Malgré les préjugés sociaux qui fustigeaient l’art comme une voie sans avenir, Dosso Tiékoumba persiste, convaincu que sa passion finira par s’imposer. Ses efforts sont récompensés lorsqu’il attire l’attention de Michel Koffi-Djémé, réalisateur du film La révoltée, ce dernier lui offre un rôle aux côtés d’Oméga David et Adama Dahico. Ce projet marque un tournant décisif dans sa carrière.

Du théâtre au cinéma

Convaincu que « le cinéma est l’enfant du théâtre », Dosso voit dans son expérience théâtrale le fondement d’un jeu cinématographique riche et naturel. Cette approche lui permet de se démarquer dans les productions cinématographiques.

« Le théâtre nous a permis d’être de bons acteurs parce que nous avions déjà toutes les bases », avoue-t-il.

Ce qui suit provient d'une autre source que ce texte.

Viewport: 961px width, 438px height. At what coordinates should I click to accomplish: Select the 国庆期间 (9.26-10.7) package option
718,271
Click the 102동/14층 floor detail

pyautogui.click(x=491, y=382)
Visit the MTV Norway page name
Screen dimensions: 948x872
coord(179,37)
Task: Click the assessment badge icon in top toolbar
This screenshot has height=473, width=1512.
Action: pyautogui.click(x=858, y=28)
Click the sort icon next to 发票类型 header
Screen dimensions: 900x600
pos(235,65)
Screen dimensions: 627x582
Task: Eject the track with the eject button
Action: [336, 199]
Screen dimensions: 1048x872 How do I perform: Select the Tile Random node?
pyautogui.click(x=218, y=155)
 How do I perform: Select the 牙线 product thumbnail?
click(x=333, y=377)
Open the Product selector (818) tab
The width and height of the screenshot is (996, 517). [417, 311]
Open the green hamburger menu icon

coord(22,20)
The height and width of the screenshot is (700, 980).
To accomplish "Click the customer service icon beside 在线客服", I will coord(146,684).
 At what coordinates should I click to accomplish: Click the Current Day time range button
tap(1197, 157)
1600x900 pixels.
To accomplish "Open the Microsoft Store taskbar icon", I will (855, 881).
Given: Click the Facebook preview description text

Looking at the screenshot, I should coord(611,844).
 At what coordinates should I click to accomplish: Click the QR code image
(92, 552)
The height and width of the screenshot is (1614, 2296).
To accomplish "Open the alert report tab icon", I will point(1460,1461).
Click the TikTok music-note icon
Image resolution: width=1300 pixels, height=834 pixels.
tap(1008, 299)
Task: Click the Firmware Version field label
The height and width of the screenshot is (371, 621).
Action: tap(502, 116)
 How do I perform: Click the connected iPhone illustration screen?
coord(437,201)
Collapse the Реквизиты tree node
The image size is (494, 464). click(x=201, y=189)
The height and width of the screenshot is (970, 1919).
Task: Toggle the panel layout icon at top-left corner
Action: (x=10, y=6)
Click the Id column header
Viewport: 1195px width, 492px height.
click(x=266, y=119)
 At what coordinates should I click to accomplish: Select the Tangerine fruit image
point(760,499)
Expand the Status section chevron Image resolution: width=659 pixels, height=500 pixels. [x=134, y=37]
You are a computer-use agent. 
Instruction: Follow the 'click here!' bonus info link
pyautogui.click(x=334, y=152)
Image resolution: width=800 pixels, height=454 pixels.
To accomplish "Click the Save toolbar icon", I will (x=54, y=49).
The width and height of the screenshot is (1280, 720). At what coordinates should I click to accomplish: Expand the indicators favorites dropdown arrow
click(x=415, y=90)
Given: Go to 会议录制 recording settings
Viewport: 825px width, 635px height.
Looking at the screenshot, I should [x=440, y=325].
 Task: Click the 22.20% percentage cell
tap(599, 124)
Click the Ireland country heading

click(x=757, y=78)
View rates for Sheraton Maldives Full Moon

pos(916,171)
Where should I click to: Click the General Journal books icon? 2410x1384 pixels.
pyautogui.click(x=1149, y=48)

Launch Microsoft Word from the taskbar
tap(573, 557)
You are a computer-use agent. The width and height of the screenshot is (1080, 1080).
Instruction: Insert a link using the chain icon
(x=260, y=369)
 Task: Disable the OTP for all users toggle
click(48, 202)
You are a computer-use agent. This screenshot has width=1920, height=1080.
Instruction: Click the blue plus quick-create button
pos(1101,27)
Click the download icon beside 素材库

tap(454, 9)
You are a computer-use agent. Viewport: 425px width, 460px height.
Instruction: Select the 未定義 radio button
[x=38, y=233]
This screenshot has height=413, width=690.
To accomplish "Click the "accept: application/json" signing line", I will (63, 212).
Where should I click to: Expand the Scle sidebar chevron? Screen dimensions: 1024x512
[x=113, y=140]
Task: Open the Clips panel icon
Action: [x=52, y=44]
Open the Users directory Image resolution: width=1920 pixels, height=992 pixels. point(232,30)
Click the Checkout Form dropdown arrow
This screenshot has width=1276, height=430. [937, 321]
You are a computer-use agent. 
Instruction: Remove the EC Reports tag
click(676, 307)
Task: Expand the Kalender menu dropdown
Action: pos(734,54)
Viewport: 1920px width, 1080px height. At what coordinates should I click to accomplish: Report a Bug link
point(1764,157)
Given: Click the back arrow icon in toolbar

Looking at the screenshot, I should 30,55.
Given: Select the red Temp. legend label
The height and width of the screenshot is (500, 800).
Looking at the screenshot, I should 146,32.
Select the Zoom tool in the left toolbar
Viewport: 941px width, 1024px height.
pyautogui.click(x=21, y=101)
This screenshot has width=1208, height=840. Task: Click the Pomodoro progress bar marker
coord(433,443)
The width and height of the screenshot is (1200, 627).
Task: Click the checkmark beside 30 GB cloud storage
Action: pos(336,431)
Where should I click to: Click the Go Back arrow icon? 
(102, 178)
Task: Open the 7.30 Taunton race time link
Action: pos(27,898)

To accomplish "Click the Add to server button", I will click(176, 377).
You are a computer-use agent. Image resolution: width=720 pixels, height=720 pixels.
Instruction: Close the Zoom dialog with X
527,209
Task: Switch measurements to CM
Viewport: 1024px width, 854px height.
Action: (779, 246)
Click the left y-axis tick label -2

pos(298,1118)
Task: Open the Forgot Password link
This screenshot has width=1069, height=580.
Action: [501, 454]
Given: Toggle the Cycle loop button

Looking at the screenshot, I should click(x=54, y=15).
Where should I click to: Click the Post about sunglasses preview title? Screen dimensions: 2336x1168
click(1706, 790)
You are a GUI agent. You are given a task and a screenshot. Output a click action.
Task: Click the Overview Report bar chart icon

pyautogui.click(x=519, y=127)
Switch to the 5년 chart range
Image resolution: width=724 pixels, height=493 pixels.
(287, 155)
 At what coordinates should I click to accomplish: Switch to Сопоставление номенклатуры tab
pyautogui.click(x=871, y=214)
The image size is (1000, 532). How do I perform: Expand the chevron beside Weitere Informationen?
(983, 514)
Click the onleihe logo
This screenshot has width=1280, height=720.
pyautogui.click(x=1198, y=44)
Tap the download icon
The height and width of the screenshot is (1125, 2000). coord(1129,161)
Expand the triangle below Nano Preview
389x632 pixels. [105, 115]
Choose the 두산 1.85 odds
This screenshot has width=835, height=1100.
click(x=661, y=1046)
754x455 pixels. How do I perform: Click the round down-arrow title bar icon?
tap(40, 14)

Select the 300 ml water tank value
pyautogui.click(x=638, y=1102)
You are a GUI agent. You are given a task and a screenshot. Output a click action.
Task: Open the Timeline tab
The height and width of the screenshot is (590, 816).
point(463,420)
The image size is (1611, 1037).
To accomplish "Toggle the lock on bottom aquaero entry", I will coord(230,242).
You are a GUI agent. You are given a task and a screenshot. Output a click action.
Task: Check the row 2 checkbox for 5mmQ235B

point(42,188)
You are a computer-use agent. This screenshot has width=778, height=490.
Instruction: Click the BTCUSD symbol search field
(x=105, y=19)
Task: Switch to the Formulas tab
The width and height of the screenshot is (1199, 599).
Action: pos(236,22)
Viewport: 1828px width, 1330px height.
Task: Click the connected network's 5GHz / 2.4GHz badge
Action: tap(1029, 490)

L’acteur ne manque pas de souligner la différence de jeu entre les acteurs formés au théâtre et ceux issus uniquement du cinéma, mettant en avant le naturel des premiers.

Dosso Tiékoumba a bien voulu nous révéler sa manière particulière de se préparer pour un rôle au cinéma. « Je fais la lecture du scénario pour comprendre la psychologie de mon personnage. Est-il colérique, doux, introverti ? », révèle-t-il. Cette analyse lui permet d’incarner ses personnages avec justesse.

L’aventure « Ma famille »

C’est lors d’un tournage sur la scolarisation des filles dans le nord de la Côte d’Ivoire qu’Akissi Delta, réalisatrice et productrice de la série « Ma Famille », remarque son talent.

Impressionnée, elle lui propose de rejoindre son prochain projet. « Elle m’a dit d’attendre son appel, qu’elle avait un rôle pour moi », rappelle l’acteur. Quelques temps plus tard, il intègre la célèbre série qui le propulse sous le feu des projecteurs.

Dans le rôle de l’époux de Gbazé Thérèse, Dosso incarne à la perfection un personnage complexe, alliant émotion et complicité, avec cette actrice talentueuse et expérimentée.

« Gbazé Thérèse est aussi le fruit du théâtre. Elle est comédienne. Quand deux comédiens expérimentés se retrouvent, une sympathie nait. Il n’y a pas de barrière. Je connais la façon de jouer de Gbazé Thérèse. Elle aussi me connait. Je connais sa spontanéité, sa capacité à répondre et à s’adapter. On s’est approprié nos différents personnages. »

Son conseil aux jeunes acteurs : l’humilité, l’une des valeurs clé qui l’ont guidé tout au long de sa carrière. « Le respect des ainés et des devanciers est essentiel, non pour leur courber l’échine, mais pour apprendre et grandir à leurs côtés », suggère l’enfant de Dianfé.

L’histoire de Dosso Tiékoumba est celle d’un homme qui, malgré les obstacles et les préjugés, a su faire de sa passion un véritable moteur de réussite. Son parcours exemplaire démontre qu’avec la persévérance, l’amour du métier et la détermination, il est possible de gravir les échelons et de s’imposer comme une icône.